À Kangirsujuaq, plusieurs participants aux lignes ouvertes de la station radiophonique locale prétendent qu’aucune somme d’argent ne compensera les pertes environnementales qui, à elles seules, pourraient modifier grandement leurs habitudes de vie. Avec Lapointe (2009: 1), nous nous demandons pourquoi les compagnies minières peuvent, encore aujourd’hui, envisager et même entreprendre l’exploitation des ressources minérales d’une région sans avoir préalablement obtenu une certaine forme de consentement de la part de la population qui sera la plus touchée par une telle activité. Au début, lorsque Falconbridge a annoncé qu’elle voulait ouvrir une mine, Lucassie Nappaaluk de Kangirsujuaq n’était pas très heureux. Maintenant, comme plusieurs autres Kangirsujuamiut, il croit qu’il faut se rendre à l’évidence: le travail est rare dans la région. Selon lui, la mine affectera le mode de vie traditionnel des Inuit, sauf que les gens n’ont plus d’autre choix que de se préparer à affronter le changement (Giguère 1996).

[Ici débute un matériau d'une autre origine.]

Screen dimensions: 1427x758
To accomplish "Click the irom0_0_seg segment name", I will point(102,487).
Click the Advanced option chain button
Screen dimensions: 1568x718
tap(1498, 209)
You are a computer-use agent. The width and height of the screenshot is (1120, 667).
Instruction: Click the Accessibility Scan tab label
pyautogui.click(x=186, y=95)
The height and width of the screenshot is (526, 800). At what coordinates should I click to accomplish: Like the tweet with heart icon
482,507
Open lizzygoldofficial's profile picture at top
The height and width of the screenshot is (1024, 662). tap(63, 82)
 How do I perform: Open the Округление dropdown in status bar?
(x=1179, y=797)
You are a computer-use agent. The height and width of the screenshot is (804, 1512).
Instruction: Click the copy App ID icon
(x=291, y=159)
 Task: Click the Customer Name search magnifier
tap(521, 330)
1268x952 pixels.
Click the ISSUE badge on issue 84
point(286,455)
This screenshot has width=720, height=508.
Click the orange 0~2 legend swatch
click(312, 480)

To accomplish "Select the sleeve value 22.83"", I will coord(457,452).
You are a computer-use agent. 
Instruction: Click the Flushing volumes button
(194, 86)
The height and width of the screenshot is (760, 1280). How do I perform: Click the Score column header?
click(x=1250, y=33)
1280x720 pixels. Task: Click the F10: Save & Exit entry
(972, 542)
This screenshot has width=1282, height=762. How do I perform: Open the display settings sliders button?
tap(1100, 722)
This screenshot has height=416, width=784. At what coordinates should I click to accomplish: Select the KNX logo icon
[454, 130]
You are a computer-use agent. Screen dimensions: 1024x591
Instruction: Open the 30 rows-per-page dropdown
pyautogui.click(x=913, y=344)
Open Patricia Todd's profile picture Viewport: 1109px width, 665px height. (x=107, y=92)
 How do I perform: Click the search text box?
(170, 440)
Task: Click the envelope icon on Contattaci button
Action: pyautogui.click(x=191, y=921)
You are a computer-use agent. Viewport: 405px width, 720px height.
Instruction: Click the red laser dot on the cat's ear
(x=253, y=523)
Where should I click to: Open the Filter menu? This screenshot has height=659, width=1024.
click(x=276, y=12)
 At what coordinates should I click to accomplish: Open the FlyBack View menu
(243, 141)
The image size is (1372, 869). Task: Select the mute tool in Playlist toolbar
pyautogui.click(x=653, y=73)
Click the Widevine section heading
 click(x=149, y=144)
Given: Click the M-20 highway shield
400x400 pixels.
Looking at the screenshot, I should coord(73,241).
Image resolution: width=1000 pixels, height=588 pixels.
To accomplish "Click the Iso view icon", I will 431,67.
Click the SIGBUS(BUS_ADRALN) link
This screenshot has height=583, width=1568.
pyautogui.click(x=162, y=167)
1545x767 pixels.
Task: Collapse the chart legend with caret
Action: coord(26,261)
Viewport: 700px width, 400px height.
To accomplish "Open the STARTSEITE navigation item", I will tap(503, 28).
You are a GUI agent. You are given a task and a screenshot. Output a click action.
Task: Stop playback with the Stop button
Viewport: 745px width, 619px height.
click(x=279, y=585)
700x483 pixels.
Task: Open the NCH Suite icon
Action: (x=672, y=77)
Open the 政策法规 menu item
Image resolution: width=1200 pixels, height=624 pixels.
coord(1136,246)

Évolution de la perception des Nunavimmiut à l’égard du développement minier
Ce désir qu’avaient les compagnies minières d’exploiter les ressources non renouvelables de la Fosse de l’Ungava n’est parvenu aux oreilles des Nunavimmiut les plus concernés qu’au milieu des années 1980. À cette époque, Peter Audlaluk, maire du village d’Ivujivik, sentait qu’on cherchait à laisser les Inuit à l’écart, qu’on essayait de les garder hors du réseau de communication qui semblait pourtant bien enclenché autour des différentes compagnies minières. Pour les Ivujivimiut, entre autres, c’était comme si celles-ci voulaient accaparer leur territoire à leur insu (Peter Audlaluk, com. pers. 1987). Pourtant le Ministère de l’Énergie et des Ressources faisait partie de ceux qui savaient ce qui se tramait à l’intérieur de la Fosse de l’Ungava. M. Raymond Savoie, alors ministre des Mines et des Affaires Autochtones, et son cabinet semblaient indifférents au sort des Inuit. Selon ces derniers, le ministre et son équipe paraissaient s’intéresser davantage au développement minier qu’aux Affaires autochtones.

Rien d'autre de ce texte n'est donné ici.